Secondhand Smoke Has Lasting Effect on Children
Study finds increased risk of respiratory symptoms even in never-smoking adults
FRIDAY, Dec. 23 (HealthDay News) -- Children who grow up with smokers are more likely to develop respiratory symptoms as adults even if they never become smokers themselves, according to a study published in the December issue of Thorax.
From 1999 to 2004, Stephanie J. London, M.D., of the National Institute of Environmental Health Sciences at the National Institutes of Health in Research Triangle Park, N.C., and colleagues interviewed 35,000 never-smokers from a cohort of Singaporean adults of Chinese ethnicity.

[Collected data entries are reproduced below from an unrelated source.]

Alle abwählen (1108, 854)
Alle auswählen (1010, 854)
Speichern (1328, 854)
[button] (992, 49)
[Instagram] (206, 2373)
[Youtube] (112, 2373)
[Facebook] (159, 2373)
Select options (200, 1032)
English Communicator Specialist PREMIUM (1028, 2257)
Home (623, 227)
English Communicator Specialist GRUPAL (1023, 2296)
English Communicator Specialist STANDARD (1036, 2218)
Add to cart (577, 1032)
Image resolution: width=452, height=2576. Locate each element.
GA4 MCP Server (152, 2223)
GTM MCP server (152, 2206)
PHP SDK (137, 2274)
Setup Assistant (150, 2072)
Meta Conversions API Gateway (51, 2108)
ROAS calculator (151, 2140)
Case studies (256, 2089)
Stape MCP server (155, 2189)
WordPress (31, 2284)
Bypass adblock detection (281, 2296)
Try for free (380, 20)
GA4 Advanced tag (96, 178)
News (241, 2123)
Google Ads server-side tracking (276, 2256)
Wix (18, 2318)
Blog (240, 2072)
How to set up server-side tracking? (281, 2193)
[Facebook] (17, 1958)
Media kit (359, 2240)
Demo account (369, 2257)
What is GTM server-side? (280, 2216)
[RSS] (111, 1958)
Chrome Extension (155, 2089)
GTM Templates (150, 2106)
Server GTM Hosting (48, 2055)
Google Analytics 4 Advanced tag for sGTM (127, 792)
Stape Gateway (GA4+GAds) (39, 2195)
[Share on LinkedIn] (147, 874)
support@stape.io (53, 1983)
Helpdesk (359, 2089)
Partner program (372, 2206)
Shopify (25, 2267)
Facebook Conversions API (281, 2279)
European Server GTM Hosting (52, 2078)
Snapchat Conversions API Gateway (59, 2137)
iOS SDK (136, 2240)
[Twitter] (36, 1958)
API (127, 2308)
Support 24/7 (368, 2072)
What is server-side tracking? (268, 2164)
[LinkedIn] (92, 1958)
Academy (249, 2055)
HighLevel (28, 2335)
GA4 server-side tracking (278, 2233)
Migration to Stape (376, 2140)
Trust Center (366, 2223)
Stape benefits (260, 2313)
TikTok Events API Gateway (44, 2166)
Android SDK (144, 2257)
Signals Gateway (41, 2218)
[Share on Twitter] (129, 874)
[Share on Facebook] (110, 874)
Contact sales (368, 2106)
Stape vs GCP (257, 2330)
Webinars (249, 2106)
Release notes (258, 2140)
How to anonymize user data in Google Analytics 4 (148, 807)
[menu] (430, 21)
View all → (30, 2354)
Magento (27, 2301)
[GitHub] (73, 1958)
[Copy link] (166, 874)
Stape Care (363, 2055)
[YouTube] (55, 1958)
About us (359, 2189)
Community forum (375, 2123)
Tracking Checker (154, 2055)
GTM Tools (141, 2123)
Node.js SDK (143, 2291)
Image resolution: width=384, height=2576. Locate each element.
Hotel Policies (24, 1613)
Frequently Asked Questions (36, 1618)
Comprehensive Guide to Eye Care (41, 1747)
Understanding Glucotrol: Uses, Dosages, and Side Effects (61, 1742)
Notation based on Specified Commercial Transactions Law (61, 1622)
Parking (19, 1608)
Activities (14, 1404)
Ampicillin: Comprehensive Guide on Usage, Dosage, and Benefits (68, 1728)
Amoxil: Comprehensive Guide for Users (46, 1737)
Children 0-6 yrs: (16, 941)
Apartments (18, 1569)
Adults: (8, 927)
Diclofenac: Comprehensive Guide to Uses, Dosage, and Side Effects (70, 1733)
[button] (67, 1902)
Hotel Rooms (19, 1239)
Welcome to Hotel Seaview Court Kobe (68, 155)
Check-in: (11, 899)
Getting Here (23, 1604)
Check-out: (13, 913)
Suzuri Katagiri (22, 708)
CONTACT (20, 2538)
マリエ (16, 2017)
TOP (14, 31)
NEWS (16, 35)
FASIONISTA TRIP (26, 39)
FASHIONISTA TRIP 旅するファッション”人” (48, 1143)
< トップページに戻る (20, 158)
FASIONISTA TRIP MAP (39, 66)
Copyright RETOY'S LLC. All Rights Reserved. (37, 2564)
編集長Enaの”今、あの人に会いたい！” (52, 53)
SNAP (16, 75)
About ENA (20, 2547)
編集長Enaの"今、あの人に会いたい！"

The researchers found that 65% of the subjects had lived with a daily smoker before age 18. Few subjects currently lived (20%) or worked (4%) with smokers. The investigators determined that childhood exposure to secondhand smoke was associated with more than a doubled risk of chronic dry cough (OR 2.14) and a significantly increased risk of chronic phlegm without cough (OR 1.25), but they found no association with asthma or chronic bronchitis. They also found evidence suggesting that a low-fiber intake in childhood increased subjects' later risk of chronic dry cough or phlegm.
"These results emphasize the importance of reducing the exposure of children to tobacco smoke and other environmental pollutants," the authors conclude.